A vida, porém, tornava-se cada vez mais apertada e difícil. Para não encontrarem o alemão, entravam tarde, pé ante pé, e saíam cedo. Ruy Vaz, por fim, extenuado, instalou-se no palacete do visconde de Montenegro, retirando, a pouco e pouco, os livros, os quadros flamengos, A Barricada e outros pequenos objetos. Anselmo, só, ia curtindo a fome.
Uma noite, muito enfraquecido, pôs-se a procurar nas estantes desfalcadas alguns livros que lhe pudessem dar qualquer coisa: só restavam romances e alguns poetas ingleses. Lembrou-se, então, da caixa de música... Se a empenhasse? Estava perfeita, podia dar dinheiro — tomou-lhe o peso, era grande, mas como tinha um níquel, podia levá-la no bonde até à rua Gonçalves Dias e dali, nos braços, à casa de penhores. Decidiu-se e, não ouvindo rumor na casa, estando a família à mesa, saiu, pé ante pé, com o precioso fardo e, alcançando a rua, apressou o passo receoso de que o vissem.
Na cidade correu imediatamente à travessa de S. Francisco, embarafustou por um dos compartimentos e, repousando a caixa de música, propôs o penhor por três meses. O homem, muito sisudo, fez um momo rosnando: Que aquilo não valia a pena.
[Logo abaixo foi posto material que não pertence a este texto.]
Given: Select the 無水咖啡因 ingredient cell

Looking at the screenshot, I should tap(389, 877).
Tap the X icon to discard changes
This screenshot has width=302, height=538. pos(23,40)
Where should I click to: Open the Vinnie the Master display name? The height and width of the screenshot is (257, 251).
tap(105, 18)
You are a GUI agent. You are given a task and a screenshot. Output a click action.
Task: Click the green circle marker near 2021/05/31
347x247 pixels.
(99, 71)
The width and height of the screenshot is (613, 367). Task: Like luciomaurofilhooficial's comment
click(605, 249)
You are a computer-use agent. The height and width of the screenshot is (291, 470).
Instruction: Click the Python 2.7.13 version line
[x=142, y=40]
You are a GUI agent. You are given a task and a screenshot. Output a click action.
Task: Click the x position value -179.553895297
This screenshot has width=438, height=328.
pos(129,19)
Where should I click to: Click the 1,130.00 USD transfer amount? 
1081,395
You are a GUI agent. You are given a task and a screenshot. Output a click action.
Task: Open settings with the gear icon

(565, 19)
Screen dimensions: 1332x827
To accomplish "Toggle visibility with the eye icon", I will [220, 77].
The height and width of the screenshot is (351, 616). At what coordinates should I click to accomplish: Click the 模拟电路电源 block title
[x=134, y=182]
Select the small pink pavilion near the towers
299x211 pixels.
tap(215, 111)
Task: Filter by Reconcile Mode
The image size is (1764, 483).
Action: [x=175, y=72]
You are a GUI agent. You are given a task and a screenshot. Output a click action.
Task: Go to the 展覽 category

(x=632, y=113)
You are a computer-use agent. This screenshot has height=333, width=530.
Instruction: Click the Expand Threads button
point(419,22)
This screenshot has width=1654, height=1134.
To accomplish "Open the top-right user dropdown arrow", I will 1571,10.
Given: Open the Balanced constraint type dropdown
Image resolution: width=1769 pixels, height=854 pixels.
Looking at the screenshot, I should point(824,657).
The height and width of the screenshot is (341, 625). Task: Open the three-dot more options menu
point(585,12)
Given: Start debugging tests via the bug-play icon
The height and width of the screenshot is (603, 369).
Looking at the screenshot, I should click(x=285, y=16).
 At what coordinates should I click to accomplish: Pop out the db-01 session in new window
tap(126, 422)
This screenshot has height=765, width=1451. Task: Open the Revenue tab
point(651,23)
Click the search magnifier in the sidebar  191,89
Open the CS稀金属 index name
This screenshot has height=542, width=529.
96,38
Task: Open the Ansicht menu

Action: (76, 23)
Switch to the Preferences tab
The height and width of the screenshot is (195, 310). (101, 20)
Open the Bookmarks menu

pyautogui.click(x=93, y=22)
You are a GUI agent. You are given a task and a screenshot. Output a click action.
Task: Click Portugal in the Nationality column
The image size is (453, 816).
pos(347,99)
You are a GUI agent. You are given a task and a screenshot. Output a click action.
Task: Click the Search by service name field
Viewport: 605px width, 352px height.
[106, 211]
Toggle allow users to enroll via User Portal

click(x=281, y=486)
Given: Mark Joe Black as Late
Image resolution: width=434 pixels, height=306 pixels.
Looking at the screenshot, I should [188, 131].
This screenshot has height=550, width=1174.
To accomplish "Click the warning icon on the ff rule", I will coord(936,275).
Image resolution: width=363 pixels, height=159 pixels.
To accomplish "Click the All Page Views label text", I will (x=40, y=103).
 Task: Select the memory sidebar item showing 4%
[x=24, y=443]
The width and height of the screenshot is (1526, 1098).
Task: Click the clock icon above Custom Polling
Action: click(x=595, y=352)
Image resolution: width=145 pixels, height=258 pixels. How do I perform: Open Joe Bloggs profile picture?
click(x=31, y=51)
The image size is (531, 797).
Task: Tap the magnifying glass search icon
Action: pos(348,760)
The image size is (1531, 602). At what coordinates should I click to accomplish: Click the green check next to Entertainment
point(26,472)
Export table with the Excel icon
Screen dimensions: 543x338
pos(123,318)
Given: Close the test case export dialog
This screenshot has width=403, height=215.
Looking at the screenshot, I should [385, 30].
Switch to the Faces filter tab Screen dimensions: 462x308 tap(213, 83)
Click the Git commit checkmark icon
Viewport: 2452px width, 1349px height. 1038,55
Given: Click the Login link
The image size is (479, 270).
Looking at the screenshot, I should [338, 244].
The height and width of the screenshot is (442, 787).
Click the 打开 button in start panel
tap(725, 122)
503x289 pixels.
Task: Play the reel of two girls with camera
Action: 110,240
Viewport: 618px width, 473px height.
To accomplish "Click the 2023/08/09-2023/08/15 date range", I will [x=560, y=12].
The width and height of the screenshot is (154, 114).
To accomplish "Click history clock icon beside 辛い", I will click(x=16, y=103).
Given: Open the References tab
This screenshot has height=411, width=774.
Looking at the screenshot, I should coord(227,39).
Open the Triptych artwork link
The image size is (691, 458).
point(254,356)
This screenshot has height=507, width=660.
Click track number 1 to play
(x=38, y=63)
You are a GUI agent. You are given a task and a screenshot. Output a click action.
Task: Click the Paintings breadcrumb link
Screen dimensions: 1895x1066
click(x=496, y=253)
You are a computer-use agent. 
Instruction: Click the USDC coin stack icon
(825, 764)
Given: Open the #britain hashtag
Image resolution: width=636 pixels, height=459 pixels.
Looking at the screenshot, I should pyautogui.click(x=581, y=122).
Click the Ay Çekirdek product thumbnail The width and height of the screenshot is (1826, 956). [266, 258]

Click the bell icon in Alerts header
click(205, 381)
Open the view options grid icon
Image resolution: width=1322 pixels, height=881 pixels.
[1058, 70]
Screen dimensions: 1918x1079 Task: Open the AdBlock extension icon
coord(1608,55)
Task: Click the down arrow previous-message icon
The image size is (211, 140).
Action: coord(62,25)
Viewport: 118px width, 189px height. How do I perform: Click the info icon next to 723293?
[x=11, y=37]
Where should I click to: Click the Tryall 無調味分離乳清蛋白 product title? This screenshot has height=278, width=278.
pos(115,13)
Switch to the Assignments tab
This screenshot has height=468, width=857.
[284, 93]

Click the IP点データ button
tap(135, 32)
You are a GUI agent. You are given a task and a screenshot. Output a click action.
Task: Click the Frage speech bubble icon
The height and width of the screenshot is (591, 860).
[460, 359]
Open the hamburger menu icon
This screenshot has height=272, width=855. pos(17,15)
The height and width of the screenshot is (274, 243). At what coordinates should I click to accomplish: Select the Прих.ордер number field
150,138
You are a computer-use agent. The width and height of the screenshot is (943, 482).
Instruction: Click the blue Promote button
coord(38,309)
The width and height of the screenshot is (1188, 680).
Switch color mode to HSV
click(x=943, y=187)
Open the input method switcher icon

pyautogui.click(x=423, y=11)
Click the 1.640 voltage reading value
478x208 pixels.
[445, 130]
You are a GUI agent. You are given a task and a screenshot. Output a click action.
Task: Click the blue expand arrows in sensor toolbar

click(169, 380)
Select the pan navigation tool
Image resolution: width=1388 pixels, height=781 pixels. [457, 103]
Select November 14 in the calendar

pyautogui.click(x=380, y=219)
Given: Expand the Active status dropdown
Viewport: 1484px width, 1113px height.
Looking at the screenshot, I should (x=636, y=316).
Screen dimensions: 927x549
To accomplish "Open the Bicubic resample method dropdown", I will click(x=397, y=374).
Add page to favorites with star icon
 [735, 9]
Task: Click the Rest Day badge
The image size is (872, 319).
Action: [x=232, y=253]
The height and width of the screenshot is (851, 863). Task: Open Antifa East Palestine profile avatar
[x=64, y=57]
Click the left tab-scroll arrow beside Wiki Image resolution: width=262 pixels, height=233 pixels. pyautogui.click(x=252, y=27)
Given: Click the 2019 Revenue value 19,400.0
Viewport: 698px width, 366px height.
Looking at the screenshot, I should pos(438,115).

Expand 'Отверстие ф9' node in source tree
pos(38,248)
— Está perfeita? — Pois não.
Ele pôs-se a examinar, deu corda. As molas perras rangeram, mas o cilindro girou e a ária da Jolie parfumeuse tilintou alegremente naquele canto mal alumiado.
No cubículo contíguo uma velha resmungava.
Anselmo teve uma grande emoção ouvindo aquela ária alegre que lhe recordava os doces tempos da vida tranqüila, no seio da família. As noites calmas, quando o velho pai, estirado no canapé, enquanto a mamãe cosia à luz do lampião de querosene e o gato resbunava pela sala, mandava vir a caixa de música e adormecia ouvindo as peças que se sucediam vivamente: Les Porcheron... Ainda...
Ó doce tempo!
O homem teve de perguntar duas vezes:
— Quanto quer?
O estudante, com os olhos úmidos, andava pelo passado, revendo a ventura para o sempre perdida.
— Quanto quer?
— Veja quanto me pode dar.
— Eu não costumo receber estas coisas... Enfim: vinte e cinco mil réis, serve?
Ele sentiu um sobressalto, mas emendou:
— Trinta.
— Não; mesmo ela precisa de uma limpeza em regra. Vinte e cinco. — Vá lá...
O homem encheu a cautela entregando-a a Anselmo com o dinheiro depois de lhe haver apresentado à assinatura um livro.